# EXTRACT PROVIDED
┌────────

All Products
Search
Document Center

Content Moderation:Submits synchronous image OCR tasks

Last Updated:Dec 13, 2024

Submits optical character recognition (OCR) tasks and obtains OCR results in real time. You can call this operation to submit the OCR tasks to detect and obtain text in images.

Description

Operation: /green/image/scan

You can call this operation to submit OCR tasks and obtain OCR results in real time. For more information about how to construct an HTTP request, see Request structure. You can also select an existing HTTP request. For more information, see SDK overview.

  • Billing method:

    You are charged for calling this operation. For more information about the billing methods, see

  • Response timeout:

    The maximum response time that is allowed for a synchronous moderation request is 6 seconds. If the moderation is not completed within 6 seconds, a timeout error is returned. If you do not require moderation results in real time, you can send asynchronous moderation requests. In most cases, we recommend that you send synchronous moderation requests because synchronous moderation operations are easier to call. We recommend that you set the timeout period to 6 seconds for calling synchronous moderation operations.

  • Returned results:

    In general, moderation results are returned within 1 second after you send a synchronous moderation request. The time may increase in special scenarios where a large number of requests are to be processed in the system, the size of images is large, or the images contain a large number of words. The speed of OCR is inversely relevant to the number of words in the images. If the images to be moderated contain a large number of words, we recommend that you send asynchronous moderation requests.

  • Limits on images:

    • The URLs of images must be HTTP or HTTPS URLs.

    • The images must be in PNG, JPG, JPEG, BMP, GIF, or WEBP format.

└────────

# DATA EXCERPT
┌────────

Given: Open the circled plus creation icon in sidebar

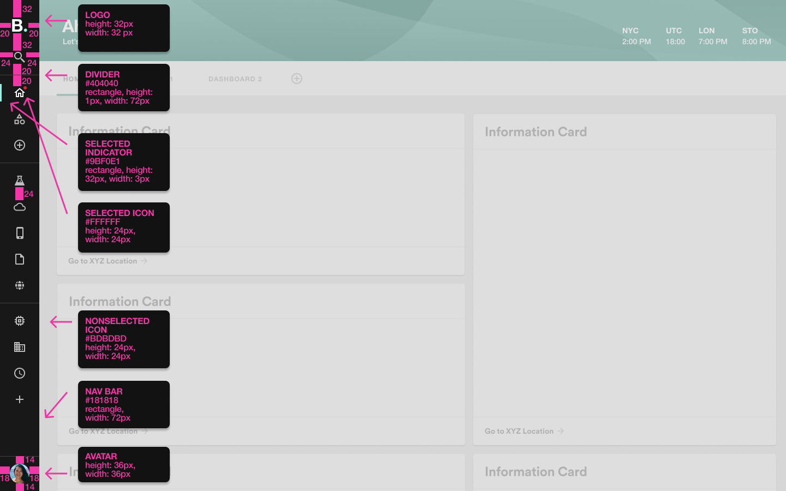Looking at the screenshot, I should [x=20, y=145].
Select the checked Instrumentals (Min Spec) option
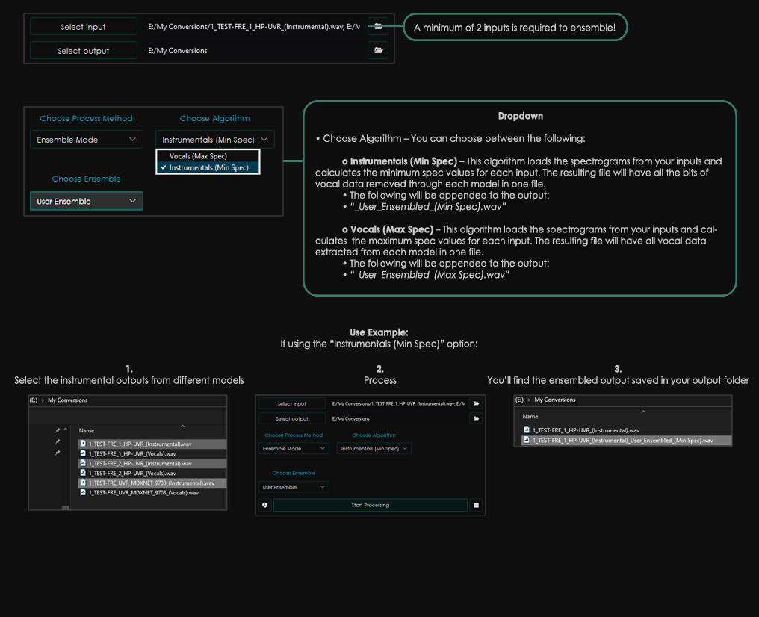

└────────

# THE TASK
Which image formats does the documentation on synchronous image OCR tasks accept?

# EXPECTED ANSWER
PNG, JPG, JPEG, BMP, GIF, and WEBP.